Rise Up, O Church of God – Have Done with Lesser Things!

Like many United Methodists around the world, the Council of Bishops’ decision to delay, yet again, the General Conference and consideration of the Protocol until August or September 2022 was met with great disappointment. COVID-19 is, of course, the cause of the multiple delays, first from May 2020 to August 2021 and now to 2022.
We all understand the unique challenges posed by a global pandemic and we have all extended quite a bit of grace and understanding over a certain level of disruption and lack of clarity. However, there are several things which strike me about this decision. First, it is quite revealing that our leadership could not find any “pivot” solution. Large, international organizations all over the world faced the same challenges and they found a whole array of creative solutions to keep making important decisions. There is no reason why the church could not find a way to address the Protocol in 2020 or certainly by 2021, as a single agenda item, since so much planning and transition across the denomination appears to hinge on this decision. Second, at a deeper level, I continue to be amazed at the hope being placed in the Protocol. Isn’t it amazing that the United Methodist Church, which is such a stickler for rules and procedures, has embraced the Protocol which was never authorized by any formal body? After every General Conference delay the inevitable calls begin to emerge asking the Council of Bishops to re-re-re affirm their commitment to the Protocol as if their affirmation would somehow give us comfort and assurance in the long wait. What are we waiting for? Except for a faithful few, since when has the Council of Bishops had any concern for the health and future of historic orthodoxy in the church? Is our hope in the Protocol? Is our salvation in keeping our building and land? Is our trust in some kind of “golden parachute” which we are being given?
This is the time for the Traditionalists to remember afresh what this whole struggle has been about over the last fifty years. It has not been about human sexuality. It has not been about the terms of separation. It has not been about the Trust Clause. These have served as some of the presenting issues. The struggle has been about nothing less than the recovery of biblical, apostolic Christianity. It is about a profound and fresh encounter with the Lord Jesus Christ, who alone is the Lord of the church, and who has promised us that he will build his church and the gates of hell shall not prevail against it. It is about a renewal of our Wesleyan message of holiness, sanctification, the re-directed heart, and the Spirit-filled life. It is about the unleashing of 10,000 new church plants across the world. It is about transformed lives and a message of hope in a culture of despair. It is about a fresh encounter with the Scriptures as the living Word of God. It is about the eternal verities of God’s revelation. It is about being set free from decades of confusion about the central, transformative realities of the gospel. It is about being set free from the wearisome pious platitudes of a kind of deistic, therapeutic, self-help moralizing which masquerades in our churches as the sermon. May the fire of God fall so profoundly on us that we cannot help but move forward now.
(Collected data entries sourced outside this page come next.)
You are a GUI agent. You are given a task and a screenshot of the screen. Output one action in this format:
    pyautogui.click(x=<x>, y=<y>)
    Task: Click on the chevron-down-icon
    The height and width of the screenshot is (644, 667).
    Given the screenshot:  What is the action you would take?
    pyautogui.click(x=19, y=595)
I still affirm that the Protocol remains the most viable path out of this morass into a more hopeful stream of recovery and restoration. But, what are we to do now that the wait is going on for years? We must live in the present as if we have already been set free for renewed mission in the world. After all, our hope is not in the Protocol. We do not stand trembling before the Council of Bishops waiting for them to tell us, yet again, they are still committed to showing us the door. We stand before the risen Christ! He has called us to “go and make disciples of all nations.” He has called us to re-evangelize a lost and broken nation. He has called us to renewed global partnerships to bring the gospel around the world. That is what all of the renewal movements have been about from the Confessing Movement to Good News to the Wesleyan Covenant Association.
This is the faithful future that we have been struggling to recapture. None of this has to wait until the vote on the Protocol. There are too many people who need to hear the good news of Jesus Christ for us to be caught in some kind of endless Ground Hog Day type feedback loop. We cannot be immobilized by a decision whose largest support comes not from our brothers and sisters in Africa, who have stood with us shoulder-to-shoulder fighting for historic orthodoxy for decades, but from the very people who have opposed us. This newly emerging denomination has chosen the name Global Methodist Church. Yet, if the Traditionalists do not start acting now like a Methodist church that is truly global, truly historic, truly Wesleyan, truly a church, then the Traditionalists will have no right to such a name. We must live in the present as if we are already in the future. So, rise up, O Church of God, be done with lesser things; give heart and soul, and mind and strength to serve the King of Kings!